For measuring and comparing the uncertainty of the sequences obtained in the different experiments, we calculated the min-entropy of experiments 1–7 as

$${H}_{min}=\underset{1\le i\le k}{\text{min}}\left({-\text{log}}_{2}{p}_{i}\right)={-\text{log}}_{2}\left(\underset{1\le i\le k}{\text{max}}{p}_{i}\right)$$
(1)

where N = {x1, x2,...,xk} is the set of measurements with probabilities \({p}_{i}\) for i = 1,...,k [12].

As the noise distribution in experiment 8 is not gaussian, an special analysis was required. The min-entropy was estimated by calculating the amount of bits that can be influenced by three standard deviations of the non-quantum noise associated to the experiment.

With an 8-bit digitalization of the raw data, the min-entropy calculation is shown in Table 3, third column:

Table 3 Variance due to quantum noise and associated entropy

It can be observed that entropy obtained in tests 4 and 6 is significantly higher than the others, thus demonstrating that min-entropy, and therefore, the random bits generation rate, increases with EDFA’s pumping power.

Tests 5 and 7 yielded the lowest values for the min-entropy, thus showing that EDFA’s improvement can only be leveraged by a laser with a wavelength within the amplification range.

Entropy values from tests 1, 2 and 3 are very similar, which can lead us to think that neither wavelength nor fiber-optic links length make a difference. However, when comparing autocorrelation values for tests 1 and 2 (Fig. 2), a clear advantage of the balanced fibers setup over the unbalanced one is appreciated.

▸ PROBLEMS:
1 – According to the min-entropy passage, why did experiment 8 need a special analysis, and how was its min-entropy estimated instead?
2 – Write the next part of the min-entropy passage, starting after its final sentence on the autocorrelation of tests 1 and 2.

▸ STORED DATA:
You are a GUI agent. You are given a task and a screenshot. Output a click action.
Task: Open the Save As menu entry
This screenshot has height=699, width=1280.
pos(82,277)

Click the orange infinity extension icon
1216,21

--

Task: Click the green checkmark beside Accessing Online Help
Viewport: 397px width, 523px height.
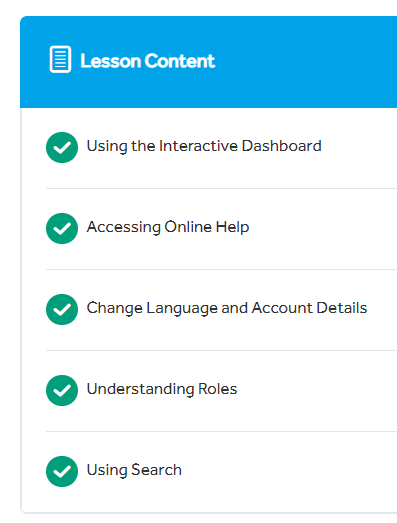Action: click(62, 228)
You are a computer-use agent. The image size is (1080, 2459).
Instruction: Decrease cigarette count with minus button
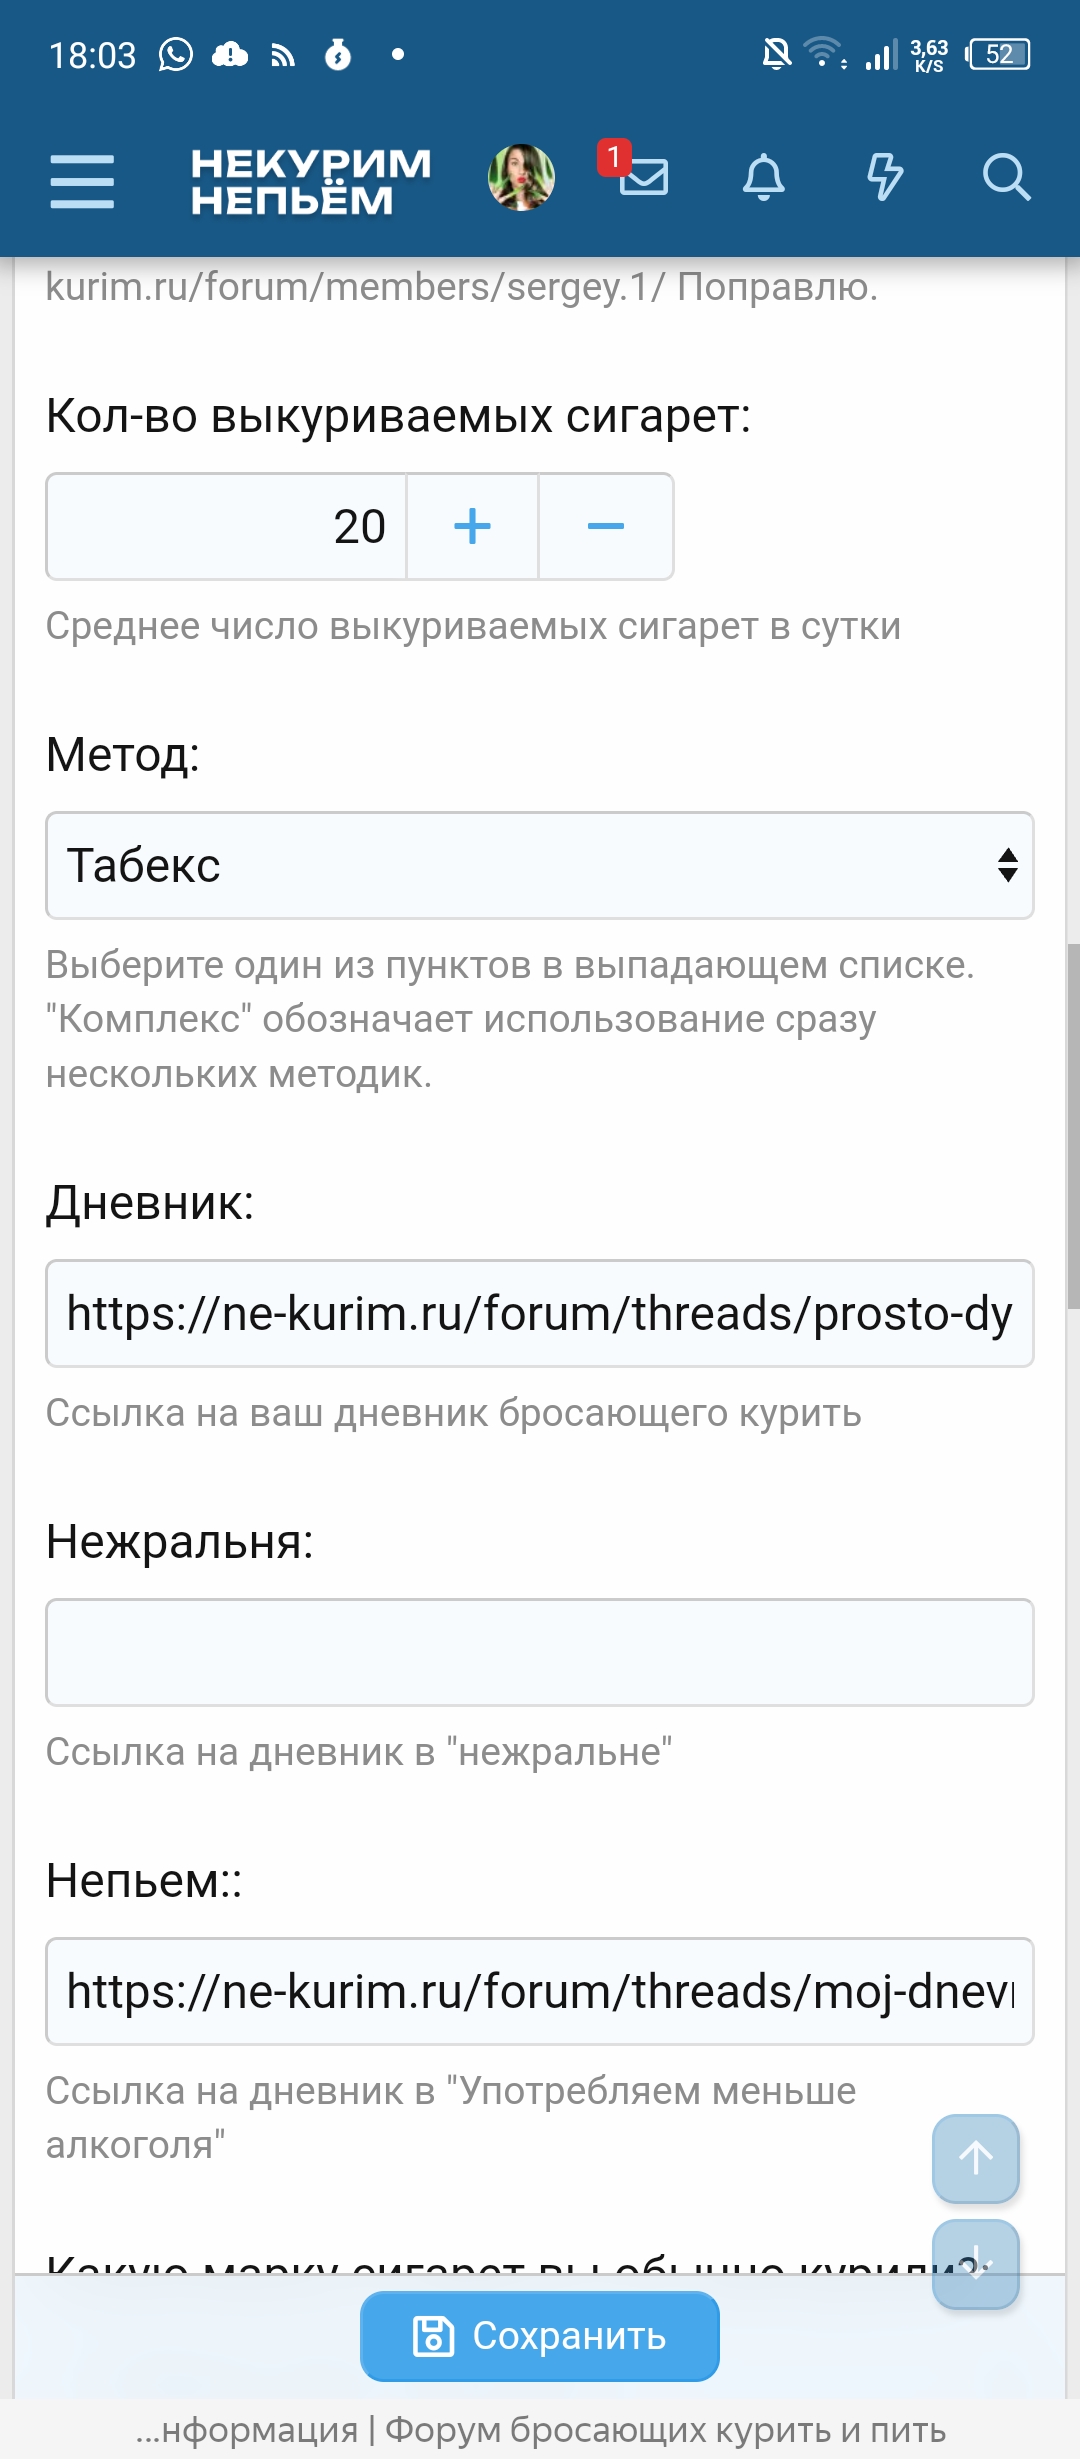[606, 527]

▸ ANSWER SET:
1 – Experiment 8 needed a special analysis because its noise distribution is not gaussian. Its min-entropy was estimated by calculating the number of bits that three standard deviations of the experiment's non-quantum noise can influence.

2 –
Fig. 2
figure 2

autocorrelation coefficients from test 1 (left) and 2 (right). Positive values are in blue and negative values in red. (Color figure online)

The two-laser setup from test 8 yields similar min-entropy values to those involving an EDFA.

3.2 Randomness extractors

The relatively low-entropy gaussian noise data obtained from the generator needs to be postprocessed with a randomness extractor, which will output a shorter, uniformly distributed sequence with higher entropy.

There are different techniques for this purpose, from which the Toeplitz matrix hashing has been chosen (Mansour et al. 1993; Krawczyk 1994) due to the high rate of generation it allows.

Let n be the length of the input sequence S, with min-entropy k. The length of the output sequence O can be calculated as \(m=k+{{log}}_{2}\epsilon\), where ε is the security parameter, representing how close the distribution is from an ideal homogeneous one.

With this formula we computed for each experiment the length of the output sequence required for obtaining a security parameter of \(\epsilon ={2}^{-50}\) when setting an input length \(n=5000\). These results are shown in Table 4.

Table 4 Length of the output sequence (\(\epsilon ={2}^{-50}\), \(n=5000\))

The output random sequence is finally generated according to the following procedure:

  1. (1)

    We generated a sequence seed of \(d=n+m-1\) uniformly distributed pseudorandom numbers in the range {\(\text{0,1}\)}.

  2. (2)

    From the previous sequence {\({a}_{i}\)}, we built a Toeplitz matrix \(T \in {\mathcal{M}}\;_{{n \times m}} /a\;_{{ij}} = a_{{i + 1,j + 1}} \;\forall a\;_{{ij}} \in T\).

  3. (3)

    The output non-binary vector is calculated as \({O}^{{\prime }}=S\times T\).

  4. (4)

    Finally, a binarizing technique is applied so we get the final true random sequence \(O=\left\{{o}_{i}\right\}\) where \({o}_{i}={o}_{i}^{{\prime }}\text{m}\text{o}\text{d} 2\).

4 Randomness evaluation

Given a finite sequence of numbers, it is impossible to determine with absolute certainty whether they are random or not: a series of apparently random numbers may have a large repetition period so it is unnoticed and, conversely, a perfectly random sequence of numbers can show some repetitive patterns produced by chance.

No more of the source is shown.